Synthetic Sciences launched OpenScience this week, an open-source AI workbench designed for scientific research across machine learning, biology, physics, and chemistry. Licensed under Apache 2.0, the tool is designed to run on users' own infrastructure, positioning itself as an open alternative to proprietary platforms like Anthropic's Claude Science, which was released in late June 2026. OpenScience aims to keep research workflows open, models swappable, and data local, operating as an independent project not affiliated with Anthropic.

The workbench facilitates the entire research process, from literature review and hypothesis generation to code development, experimentation, analysis, and writing.

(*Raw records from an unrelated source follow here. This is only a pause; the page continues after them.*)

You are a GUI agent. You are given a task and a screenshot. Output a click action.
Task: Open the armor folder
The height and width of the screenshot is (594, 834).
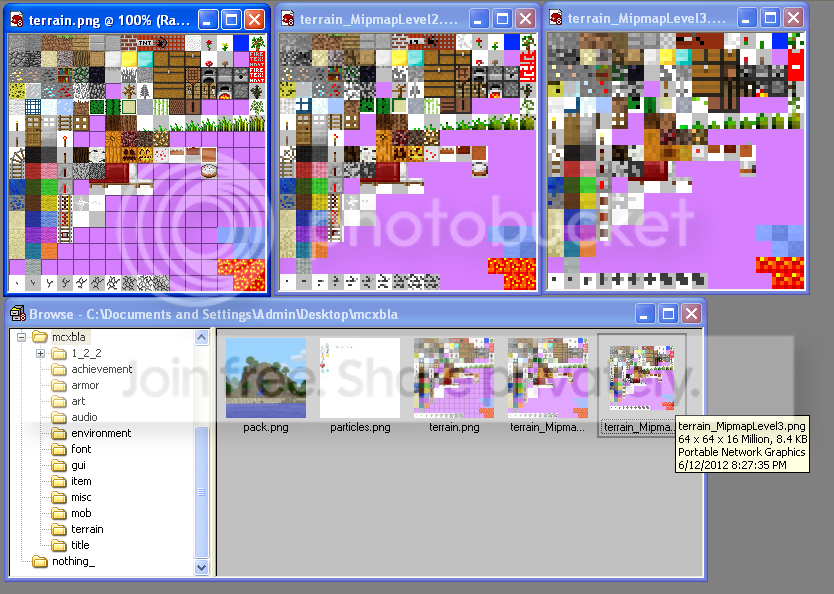click(x=85, y=385)
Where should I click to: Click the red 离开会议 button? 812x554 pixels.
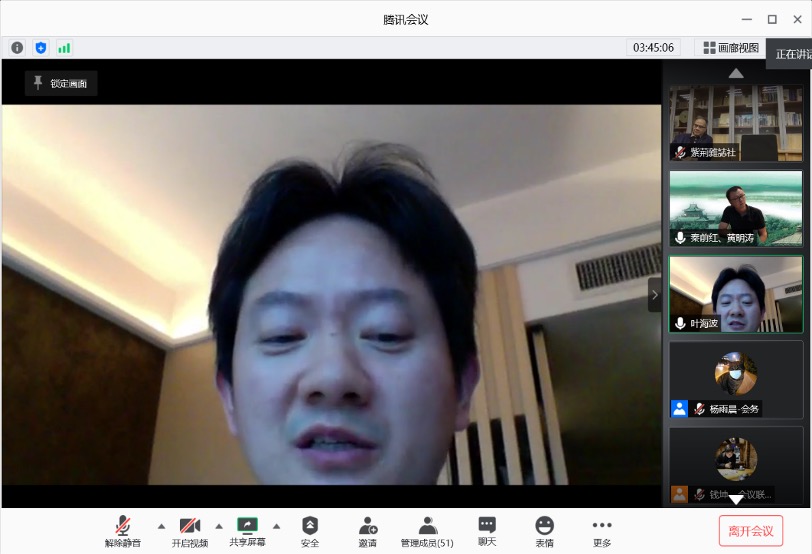click(x=750, y=530)
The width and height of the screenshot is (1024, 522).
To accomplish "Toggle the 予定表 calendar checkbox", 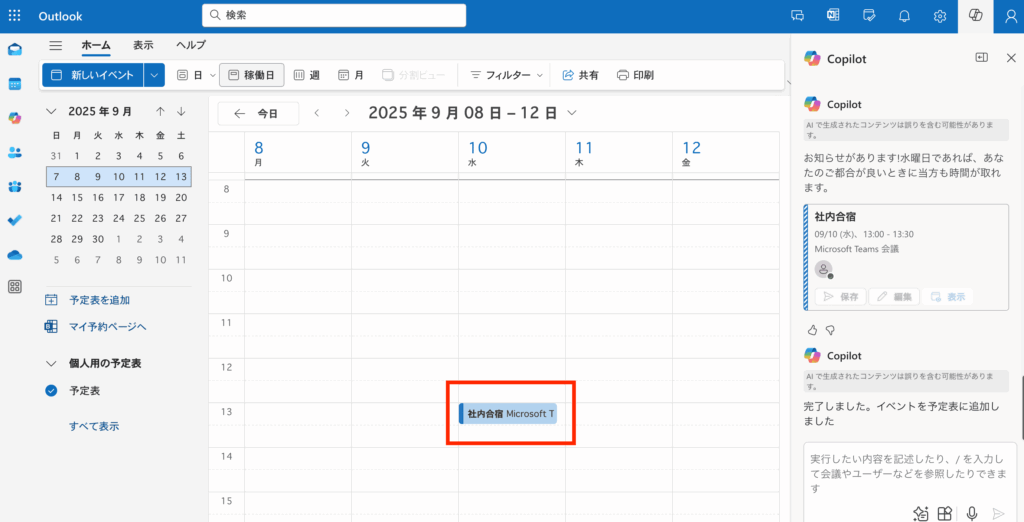I will (51, 391).
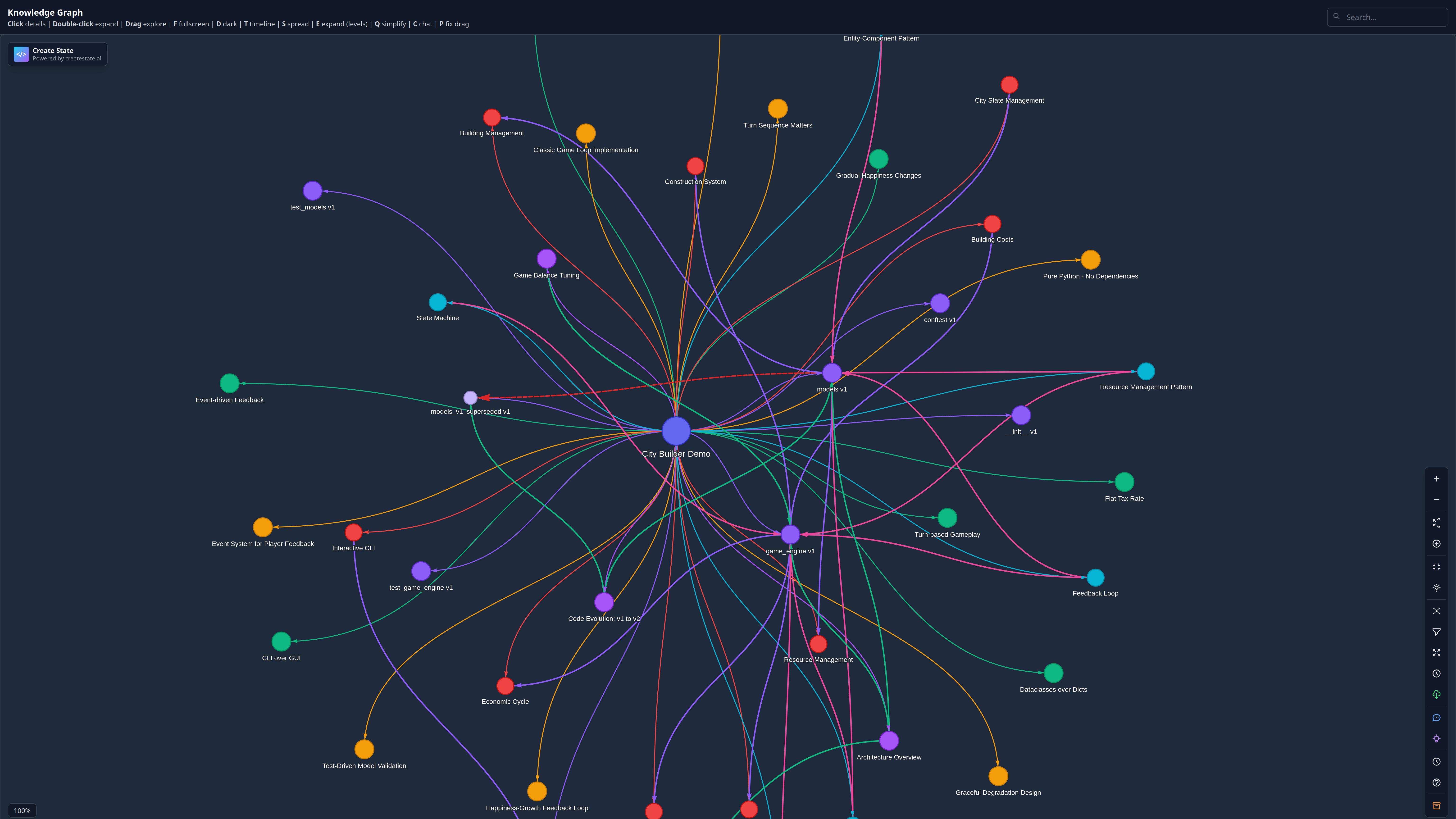Toggle the timeline with the clock icon
The width and height of the screenshot is (1456, 819).
coord(1436,673)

It is model-agnostic, meaning it can integrate with any frontier or open-weight AI model, including Claude, GPT, Gemini, GLM, Kimi, and DeepSeek, allowing users to switch models on a per-request basis. OpenScience includes over 250 editable skills and integrates with numerous scientific databases such as UniProt, PDB, ChEMBL, and arXiv, functioning as agent tools. Usage of the workbench with personal API keys on the user's infrastructure is free and unrestricted.

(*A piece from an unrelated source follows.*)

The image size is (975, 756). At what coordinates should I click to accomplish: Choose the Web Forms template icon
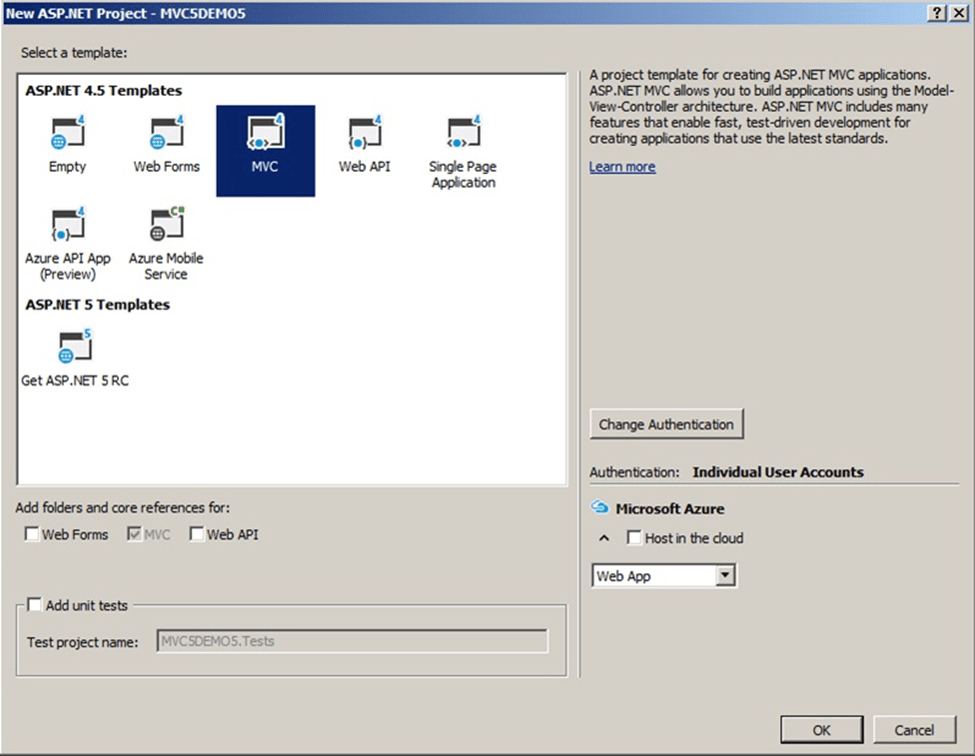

OpenScience operates as a browser-based workspace supported by a local agent runtime. Users define a research goal, and the AI then follows a collaborative research process. This includes reading relevant papers, formulating hypotheses, writing and executing code, and running experiments. It also queries major scientific databases and compiles results, all within a single, continuous session. The model-agnostic design allows users to leverage their own API keys without requiring an account to begin. Installation is managed via npm with the command `openscience`, which then opens the workspace in a web browser. Alternatively, users can run the tool using `npx synsci` for a single-step execution.